Ce statut pourrait être enfin amélioré grâce à l’affaire Fillon. Ce n’est pas Julien qui s’y opposerait : Catherine Lemorton, pharmacienne de profession, a beaucoup œuvré, à travers ses assistants parlementaires, pour développer le marché des antidépresseurs. « Avec elle, j’en ai pris pour deux ans de psy et 25 kilos, raconte Julien. Tous les dimanches soirs, je pleurais à l’idée de retourner au travail. Elle a bousillé ma vie. »
Aujourd’hui en recherche d’emploi (raison pour laquelle il ne souhaite pas que son nom de famille apparaisse), il livre un récit très différent de celui des assistants qui exerçaient à Toulouse, en circonscription. « J’étais son larbin. J’avais un double master de droit et sciences politiques, j’avais été au bureau national de l’UNEF et à la direction nationale des jeunes socialistes : j’aspirais à autre chose qu’à découper au ciseau les articles la concernant et à les coller dans un classeur. »

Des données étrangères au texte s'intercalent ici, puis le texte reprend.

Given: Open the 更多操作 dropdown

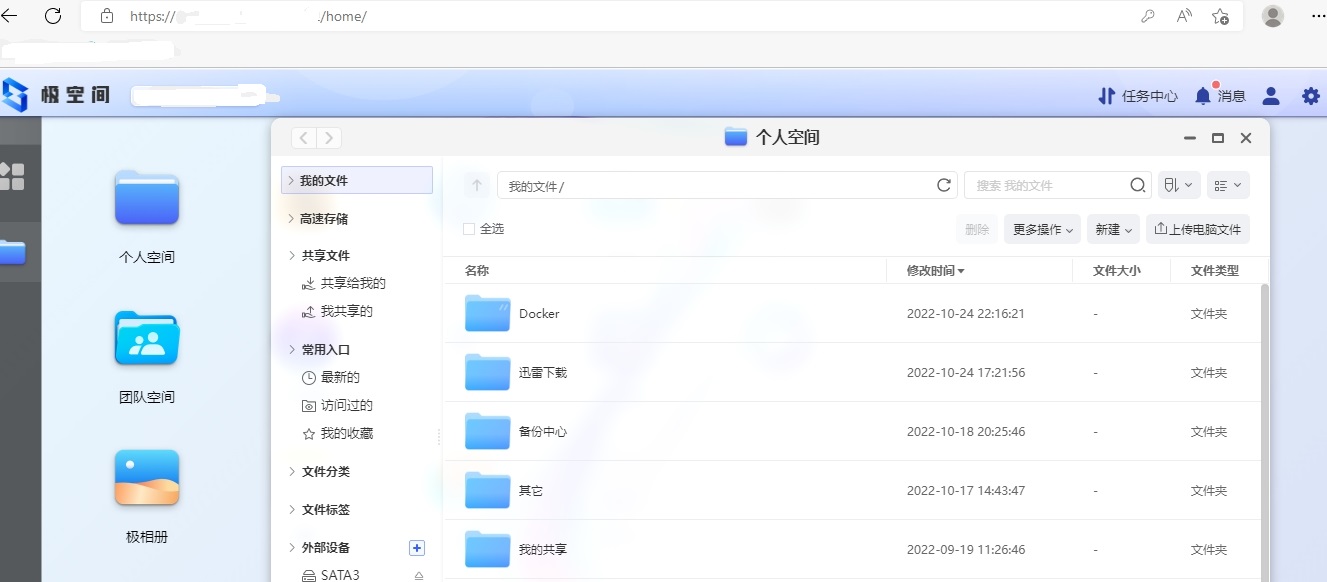Looking at the screenshot, I should point(1042,229).
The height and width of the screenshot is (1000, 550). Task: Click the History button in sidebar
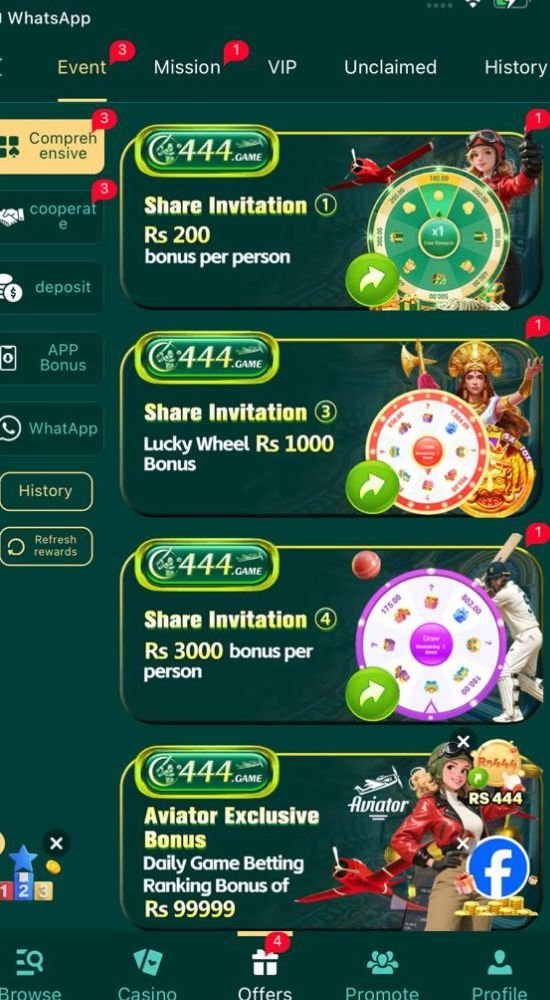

Rapidement, Julien est utilisé pour des missions personnelles et humiliantes. « Tous les jours, quand j’arrivais, une lettre avec ma mission du jour m’attendait : acheter des suppositoires, du saucisson, des serviettes hygiéniques… J’étais incapable de dire non, elle avait une emprise sur moi. Parfois, elle me demandait de faire la visite à des amis à elle de passage à Paris. En trois ans, j’ai dû écrire deux discours pour le 11-Novembre, et répondre à 15 ou 20 courriers. Rien de plus. Quand j’ai fini par lui dire, elle m’a répondu qu’elle ne comprenait pas, qu’on était une petite famille et qu’on se rendait donc des services. »
Début 2015, Julien, à bout, fait un malaise sur son lieu de travail, nécessitant l’intervention des pompiers. Il décide de s’en aller.
Sur tous ces sujets, Catherine Lemorton a choisi de garder le silence, misant peut-être sur le fait que le jugement des prud’hommes concernant le licenciement de Véronique Dufor ne sera rendu que le 29 juin. Soit 11 jours après le second tour d’une élection où elle briguera un nouveau mandat de députée.